I venture to hope so; for I have ever borne in mind that the triviality of my subject was no bar to serious reflections on special points, nor to the moral value of the whole work.
The “History of Fashion” offers to view one aspect of our own civilization, and I shall esteem myself fortunate if, without exceeding the limits of my work, I have been able to restore the curious details, the extraordinary garments, in a word, the varied attire of Frenchwomen from the most distant times to the present day, from the women of Gaul to our own contemporaries.
This being said, let me now say a few words on the general conclusions to be drawn from the details I have given; let me glance back at the path by which we have travelled.
It is quite certain that the mode of dress, especially from the seventeenth century, reflects pretty accurately the ideas of the period during which each particular style has been in favour.
During the Renaissance, we have seen Italian elegance introduced into the court of Francis I., while that of Henri II. gave an artistic finish to society, and removed from Frenchwomen—and consequently from Frenchmen—the last traces of that rusticity which had prevailed throughout the Middle Ages, and which had found its only exceptions in the noble ladies residing in their castles, who sought by boundless luxury to mark the difference between themselves and women of inferior degree.
Under Louis XIV., Fashion ruled as a true despot, according to the code of etiquette. “There are no regulations in convents,” writes Mme. de Maintenon, “so strict as those which are imposed upon the great by court etiquette.”
The Sun-King (Louis XIV.) regulated, with few exceptions, every variation in dress. Costumes of ceremony were made to harmonize with the drawing-rooms of Versailles.

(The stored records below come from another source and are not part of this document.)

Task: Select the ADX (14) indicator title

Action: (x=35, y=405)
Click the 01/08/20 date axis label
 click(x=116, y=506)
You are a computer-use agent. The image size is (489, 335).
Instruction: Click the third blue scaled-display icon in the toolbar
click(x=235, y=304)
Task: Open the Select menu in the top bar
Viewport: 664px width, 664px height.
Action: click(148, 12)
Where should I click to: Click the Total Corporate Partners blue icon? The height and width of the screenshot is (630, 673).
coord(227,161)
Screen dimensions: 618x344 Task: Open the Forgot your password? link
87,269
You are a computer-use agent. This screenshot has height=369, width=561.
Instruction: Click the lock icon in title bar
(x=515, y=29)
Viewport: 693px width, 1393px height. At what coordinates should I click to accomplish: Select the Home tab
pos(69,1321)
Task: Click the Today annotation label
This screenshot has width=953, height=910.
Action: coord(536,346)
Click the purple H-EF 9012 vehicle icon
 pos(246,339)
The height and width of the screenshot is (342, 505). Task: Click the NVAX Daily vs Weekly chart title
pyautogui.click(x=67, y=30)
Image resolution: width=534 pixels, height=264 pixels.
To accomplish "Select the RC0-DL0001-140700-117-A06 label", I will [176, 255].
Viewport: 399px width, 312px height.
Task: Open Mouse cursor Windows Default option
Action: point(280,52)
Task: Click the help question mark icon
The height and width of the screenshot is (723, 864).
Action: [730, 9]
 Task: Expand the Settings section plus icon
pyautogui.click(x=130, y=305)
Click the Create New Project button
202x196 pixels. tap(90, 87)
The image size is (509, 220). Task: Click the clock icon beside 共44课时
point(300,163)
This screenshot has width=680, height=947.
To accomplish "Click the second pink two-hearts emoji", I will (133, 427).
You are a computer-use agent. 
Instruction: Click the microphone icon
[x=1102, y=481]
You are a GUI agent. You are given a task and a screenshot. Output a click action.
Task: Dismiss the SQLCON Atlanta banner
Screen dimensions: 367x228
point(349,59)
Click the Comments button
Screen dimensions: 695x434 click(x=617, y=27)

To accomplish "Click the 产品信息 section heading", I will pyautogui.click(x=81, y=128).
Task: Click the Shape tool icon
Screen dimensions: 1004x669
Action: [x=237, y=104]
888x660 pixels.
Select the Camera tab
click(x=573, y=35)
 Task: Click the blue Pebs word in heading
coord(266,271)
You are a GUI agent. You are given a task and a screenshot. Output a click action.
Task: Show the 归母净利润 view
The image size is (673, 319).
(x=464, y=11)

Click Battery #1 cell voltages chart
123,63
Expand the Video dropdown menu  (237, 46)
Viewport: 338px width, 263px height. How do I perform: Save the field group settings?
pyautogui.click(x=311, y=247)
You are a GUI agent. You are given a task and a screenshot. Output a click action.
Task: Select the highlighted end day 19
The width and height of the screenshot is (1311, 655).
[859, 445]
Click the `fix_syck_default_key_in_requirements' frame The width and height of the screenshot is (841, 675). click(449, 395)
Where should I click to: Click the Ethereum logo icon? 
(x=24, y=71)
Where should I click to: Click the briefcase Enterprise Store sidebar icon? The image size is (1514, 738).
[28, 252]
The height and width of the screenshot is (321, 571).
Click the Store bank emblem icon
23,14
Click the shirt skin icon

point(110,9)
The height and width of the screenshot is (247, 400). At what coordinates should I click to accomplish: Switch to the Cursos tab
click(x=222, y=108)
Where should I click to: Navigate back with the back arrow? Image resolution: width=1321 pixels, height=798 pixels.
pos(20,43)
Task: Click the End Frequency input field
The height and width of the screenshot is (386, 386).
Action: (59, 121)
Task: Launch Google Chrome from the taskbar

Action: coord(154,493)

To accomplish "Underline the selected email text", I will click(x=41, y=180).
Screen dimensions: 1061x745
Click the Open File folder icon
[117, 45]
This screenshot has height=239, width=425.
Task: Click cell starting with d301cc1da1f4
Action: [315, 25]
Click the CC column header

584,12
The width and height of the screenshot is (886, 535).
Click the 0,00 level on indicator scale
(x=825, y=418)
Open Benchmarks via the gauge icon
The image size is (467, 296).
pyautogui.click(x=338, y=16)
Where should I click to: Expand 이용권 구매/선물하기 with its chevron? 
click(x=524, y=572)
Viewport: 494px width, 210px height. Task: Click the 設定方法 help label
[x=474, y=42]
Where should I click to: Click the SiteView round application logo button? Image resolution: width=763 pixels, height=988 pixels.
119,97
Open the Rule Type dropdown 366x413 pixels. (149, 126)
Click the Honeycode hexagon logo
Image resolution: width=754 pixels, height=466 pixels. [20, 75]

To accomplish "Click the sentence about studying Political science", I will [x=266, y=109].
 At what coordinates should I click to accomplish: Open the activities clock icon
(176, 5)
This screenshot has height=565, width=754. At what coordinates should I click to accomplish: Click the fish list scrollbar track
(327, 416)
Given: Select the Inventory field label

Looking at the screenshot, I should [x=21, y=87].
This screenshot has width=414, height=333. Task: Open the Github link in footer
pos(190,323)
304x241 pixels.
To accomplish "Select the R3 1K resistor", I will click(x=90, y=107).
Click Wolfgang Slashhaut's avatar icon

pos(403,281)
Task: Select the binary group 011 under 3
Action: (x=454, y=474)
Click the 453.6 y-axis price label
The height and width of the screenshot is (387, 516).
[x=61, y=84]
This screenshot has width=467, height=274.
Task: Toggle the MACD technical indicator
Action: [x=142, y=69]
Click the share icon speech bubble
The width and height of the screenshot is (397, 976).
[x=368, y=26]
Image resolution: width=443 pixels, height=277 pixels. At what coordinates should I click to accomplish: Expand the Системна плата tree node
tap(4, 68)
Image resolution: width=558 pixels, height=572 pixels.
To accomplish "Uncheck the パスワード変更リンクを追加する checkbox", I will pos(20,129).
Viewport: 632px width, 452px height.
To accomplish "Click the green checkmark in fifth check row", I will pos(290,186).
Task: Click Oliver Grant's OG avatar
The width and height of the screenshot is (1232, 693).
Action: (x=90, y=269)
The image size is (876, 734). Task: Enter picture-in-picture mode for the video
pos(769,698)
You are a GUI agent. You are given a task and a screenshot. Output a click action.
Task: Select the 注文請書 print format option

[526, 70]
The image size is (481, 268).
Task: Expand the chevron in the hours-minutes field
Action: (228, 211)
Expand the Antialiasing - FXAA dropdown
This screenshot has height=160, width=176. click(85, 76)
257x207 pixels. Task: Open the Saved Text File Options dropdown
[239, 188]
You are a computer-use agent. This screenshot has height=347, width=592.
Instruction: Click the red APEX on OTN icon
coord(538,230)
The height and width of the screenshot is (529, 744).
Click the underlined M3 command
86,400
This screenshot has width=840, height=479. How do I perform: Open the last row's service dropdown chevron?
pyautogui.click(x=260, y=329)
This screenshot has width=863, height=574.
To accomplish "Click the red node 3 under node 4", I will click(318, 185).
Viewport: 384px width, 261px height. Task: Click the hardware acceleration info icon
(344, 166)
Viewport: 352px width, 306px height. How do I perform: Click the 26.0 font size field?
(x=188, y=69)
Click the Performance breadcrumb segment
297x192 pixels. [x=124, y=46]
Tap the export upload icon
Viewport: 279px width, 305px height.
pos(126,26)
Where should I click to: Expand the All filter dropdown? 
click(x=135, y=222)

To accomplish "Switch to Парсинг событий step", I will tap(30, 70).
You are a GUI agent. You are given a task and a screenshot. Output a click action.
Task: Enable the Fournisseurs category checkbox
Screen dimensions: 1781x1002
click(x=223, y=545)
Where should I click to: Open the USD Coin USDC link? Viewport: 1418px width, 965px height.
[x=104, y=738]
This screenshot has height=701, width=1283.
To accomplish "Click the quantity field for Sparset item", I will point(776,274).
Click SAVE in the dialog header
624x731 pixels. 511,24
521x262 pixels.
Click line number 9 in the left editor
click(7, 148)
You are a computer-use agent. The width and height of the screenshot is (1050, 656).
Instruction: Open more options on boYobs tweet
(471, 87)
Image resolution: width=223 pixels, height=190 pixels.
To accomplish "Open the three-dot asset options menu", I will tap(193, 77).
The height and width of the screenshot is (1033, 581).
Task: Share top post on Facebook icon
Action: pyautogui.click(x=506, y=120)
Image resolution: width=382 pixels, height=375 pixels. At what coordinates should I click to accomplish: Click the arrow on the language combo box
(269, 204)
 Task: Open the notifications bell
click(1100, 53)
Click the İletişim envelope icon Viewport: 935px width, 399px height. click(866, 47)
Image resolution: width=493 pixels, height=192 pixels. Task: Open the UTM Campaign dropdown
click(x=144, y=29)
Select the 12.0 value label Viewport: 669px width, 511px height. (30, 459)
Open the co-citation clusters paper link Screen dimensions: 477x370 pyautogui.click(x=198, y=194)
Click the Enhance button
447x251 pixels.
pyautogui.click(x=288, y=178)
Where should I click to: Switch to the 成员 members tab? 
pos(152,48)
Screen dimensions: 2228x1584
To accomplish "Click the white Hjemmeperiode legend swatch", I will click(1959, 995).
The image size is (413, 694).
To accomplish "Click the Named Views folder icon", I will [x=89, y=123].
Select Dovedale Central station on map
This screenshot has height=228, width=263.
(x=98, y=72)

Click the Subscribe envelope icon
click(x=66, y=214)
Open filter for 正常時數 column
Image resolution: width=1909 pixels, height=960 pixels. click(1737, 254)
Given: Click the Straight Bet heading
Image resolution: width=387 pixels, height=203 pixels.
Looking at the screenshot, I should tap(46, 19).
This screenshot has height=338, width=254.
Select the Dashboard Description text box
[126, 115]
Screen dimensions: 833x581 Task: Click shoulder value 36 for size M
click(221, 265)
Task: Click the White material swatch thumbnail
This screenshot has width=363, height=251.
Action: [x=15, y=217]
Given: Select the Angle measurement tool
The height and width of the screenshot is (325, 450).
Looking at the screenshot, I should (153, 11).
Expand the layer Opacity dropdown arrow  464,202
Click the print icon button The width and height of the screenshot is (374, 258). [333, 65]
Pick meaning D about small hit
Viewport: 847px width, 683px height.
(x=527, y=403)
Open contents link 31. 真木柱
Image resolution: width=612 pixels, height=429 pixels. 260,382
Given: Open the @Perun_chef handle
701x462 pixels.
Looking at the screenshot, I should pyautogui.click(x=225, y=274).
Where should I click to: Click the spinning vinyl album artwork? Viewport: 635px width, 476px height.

But when the reign of Louis XIV. was over, more freedom was allowed to individual taste, and the grandiose gave place to a lighter style. Nothing was worn but gauze, gold and brocade, mythological négligés, white satin skirts, and refined ornaments.
A comparative simplicity became fashionable, and ladies laid aside their grandest attire.
The new style of dress suited the “rouéries” of the Regent, and the fêtes given by Mme. de Tencin and other fine ladies who threw open their drawing-rooms to the devotees of Fashion, and it was appropriate to the perfumed boudoirs of the time.
Towards the middle of the eighteenth century we remark the prevalence of the loose gowns depicted by Watteau in his exquisite pictures. They are free, flowing, and open, something like dominoes. His lovely “marquises” wear flower-embroidered slippers without heels, and with the points turned up. Gowns were worn so low on the shoulders, and bosom, as to be indecent.
Next come the excesses of a “loud” style of dress, hoops that are still more extravagant than the vertugadins of old time, and the falbala. Great ladies must dazzle, they must show the common folk that they possess quarterings of nobility. They must prove that they made millions in the Rue Quincampoix.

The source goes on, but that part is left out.